Ms Pillay said there have been clashes in Homs and Deir el-Zour and there is a pattern of government forces trying to clear areas it says are occupied by opposition forces.

A senior UN diplomat close to the mediation effort of international envoy Kofi Annan said they are "watching the situation in Aleppo with great concern". He added: "The ground is shifting. While we are trying to apportion blame (for the diplomatic stand-off), people are dying. Kids are being slaughtered."

The International Committee of the Red Cross said today it is temporarily moving some of its foreign staff from Damascus to neighbouring Lebanon. A Red Cross spokesman in Geneva, Hicham Hassan, said the move was prompted by security concerns but that a core team of about 50 staff would remain. Mr Hassan also said the Syrian Arab Red Crescent was suspending some of its operations in Aleppo due to heavy fighting but that the Red Cross hopes to bring its staff back into the country.

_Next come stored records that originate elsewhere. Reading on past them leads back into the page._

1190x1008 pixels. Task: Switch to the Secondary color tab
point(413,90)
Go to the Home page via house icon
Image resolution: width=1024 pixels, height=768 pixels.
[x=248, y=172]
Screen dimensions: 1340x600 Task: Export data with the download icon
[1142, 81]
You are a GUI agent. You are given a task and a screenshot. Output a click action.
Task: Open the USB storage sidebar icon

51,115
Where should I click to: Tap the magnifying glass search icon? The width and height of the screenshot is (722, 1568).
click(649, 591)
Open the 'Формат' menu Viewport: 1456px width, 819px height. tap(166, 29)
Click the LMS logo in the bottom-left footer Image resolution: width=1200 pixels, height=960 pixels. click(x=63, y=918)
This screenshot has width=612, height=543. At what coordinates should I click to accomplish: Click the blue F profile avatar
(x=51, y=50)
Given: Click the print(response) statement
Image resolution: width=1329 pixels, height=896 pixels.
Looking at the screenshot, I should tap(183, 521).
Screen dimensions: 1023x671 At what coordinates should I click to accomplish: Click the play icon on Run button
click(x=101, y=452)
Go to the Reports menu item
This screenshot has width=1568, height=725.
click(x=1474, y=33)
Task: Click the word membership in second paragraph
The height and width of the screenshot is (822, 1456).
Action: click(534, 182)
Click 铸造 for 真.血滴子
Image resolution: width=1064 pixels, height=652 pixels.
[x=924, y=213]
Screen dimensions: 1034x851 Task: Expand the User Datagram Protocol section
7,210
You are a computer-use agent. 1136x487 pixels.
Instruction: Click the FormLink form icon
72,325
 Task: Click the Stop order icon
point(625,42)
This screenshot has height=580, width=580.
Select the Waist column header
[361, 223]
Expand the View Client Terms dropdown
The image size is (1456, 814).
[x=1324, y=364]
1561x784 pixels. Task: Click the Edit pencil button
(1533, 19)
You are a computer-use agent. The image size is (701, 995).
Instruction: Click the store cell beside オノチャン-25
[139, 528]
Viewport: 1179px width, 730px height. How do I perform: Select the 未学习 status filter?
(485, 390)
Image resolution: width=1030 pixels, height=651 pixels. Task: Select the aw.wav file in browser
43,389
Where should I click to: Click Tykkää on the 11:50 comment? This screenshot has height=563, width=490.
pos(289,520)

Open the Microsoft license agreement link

"It's due to the deteriorating security situation in Damascus," he said. "This in no way means we are suspending our activities, especially at a time when needs are growing. They will go back to Damascus at the appropriate time."

Mohammed Saeed, an Aleppo-based activist, said helicopters were firing with heavy machine-guns on rebel-held areas east and west of the city. He added that army reinforcements arrived in the city on Thursday and a major attack is expected any time.

The Britain-based Syrian Observatory for Human Rights said that troops had bombarded the neighbourhood of Fardous, killing at least four people. It added that Sunni cleric Abdul-Latif al-Shami was kidnapped and killed in Aleppo. Rami Abdul-Rahman, who heads the observatory, said army reinforcements took positions around Aleppo. "I expect the attack to begin today," he said.